Enfim, os EUA criaram uma cultura para o “soccer”

E assim o futebol "de verdade", não o da NFL, foi legitimado nos Estados Unidos. Os números da Copa do Mundo de 1994, até hoje, continuam impressionantes. O público total de 3.587.538 nunca foi superado, apesar de o torneio ter passado de 24 para 32 seleções quatro anos depois. A média de quase 69 mil torcedores por jogo permanece como recorde.

O sucesso comercial também foi enorme, graças a acordos lucrativos de patrocínio. Mas, talvez de forma mais ampla, o torneio é lembrado como o Mundial em que grande parte dos Estados Unidos se apaixonou pelo futebol — ainda que poucos esperassem que isso acontecesse.

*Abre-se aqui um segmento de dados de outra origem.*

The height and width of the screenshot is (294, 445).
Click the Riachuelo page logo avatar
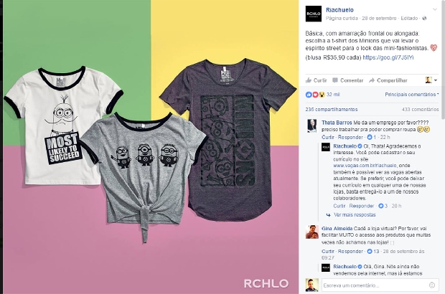(314, 14)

Há aqueles, claro, que afirmam que já existia uma cultura do futebol nos EUA quando a Copa chegou. Mas, em 1994, o esporte reconquistou um espaço no mainstream norte-americano que havia se perdido com Pelé, na época do Cosmos. Agora, este legado já construído está prestes a saltar para outro nível quando a edição de 2026 começar em junho.

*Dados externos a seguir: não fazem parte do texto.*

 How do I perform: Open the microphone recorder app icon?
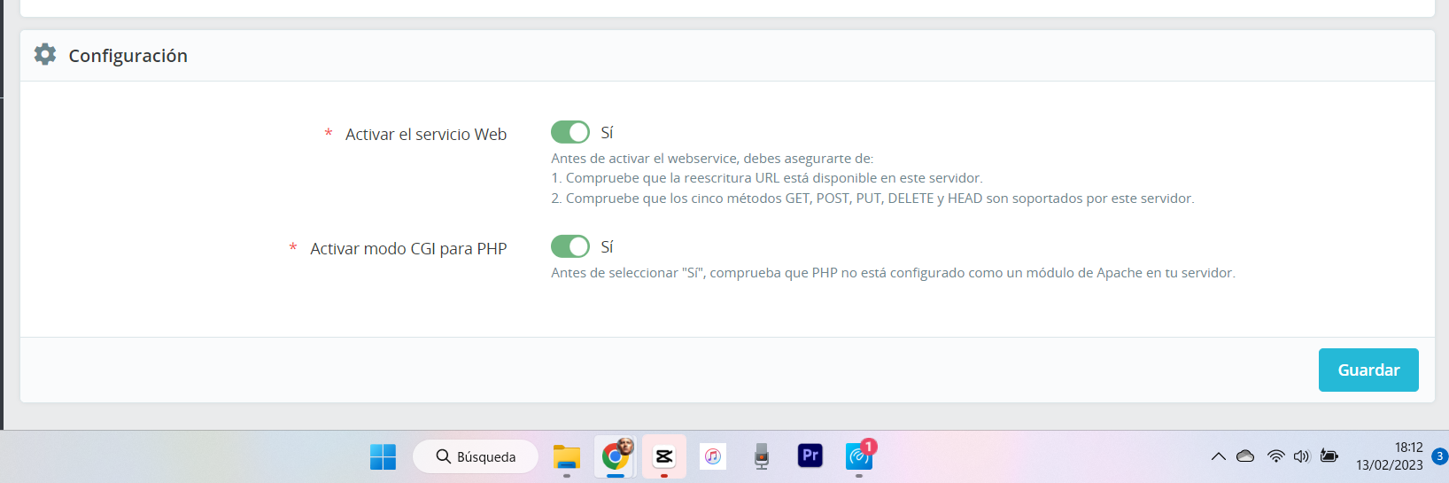coord(762,456)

“Se a Copa de 1994, que ainda é a Copa do Mundo de maior sucesso, servir de referência, isso vai mudar a dinâmica”, disse o analista da ESPN FC e ex-jogador da seleção dos EUA, Herculez Gomez, para a GOAL. “Aquele torneio resultou no nascimento de uma liga doméstica e, basicamente, tudo o que temos hoje é por causa da Copa de 94. Esta, agora, pode levar ainda mais longe. Pode ser um combustível de foguete.”

O slogan da Copa de 1994 era “Making Soccer History” (“Fazendo História no Futebol”). E, 30 anos depois, é seguro dizer que os Estados Unidos cumpriram essa promessa com sobras.